## [TASK STATEMENT]
Print the lines of the items from the very start through the line containing "pyautogui.click(x=817, y=99)", including both ends.

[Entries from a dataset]

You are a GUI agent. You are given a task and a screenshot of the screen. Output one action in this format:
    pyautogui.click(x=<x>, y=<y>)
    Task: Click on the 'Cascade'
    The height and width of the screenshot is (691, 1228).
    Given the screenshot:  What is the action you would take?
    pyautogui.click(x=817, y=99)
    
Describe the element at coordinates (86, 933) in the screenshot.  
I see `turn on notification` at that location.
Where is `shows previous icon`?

## [TASK OUTPUT]
You are a GUI agent. You are given a task and a screenshot of the screen. Output one action in this format:
    pyautogui.click(x=<x>, y=<y>)
    Task: Click on the 'Cascade'
    The height and width of the screenshot is (691, 1228).
    Given the screenshot:  What is the action you would take?
    pyautogui.click(x=817, y=99)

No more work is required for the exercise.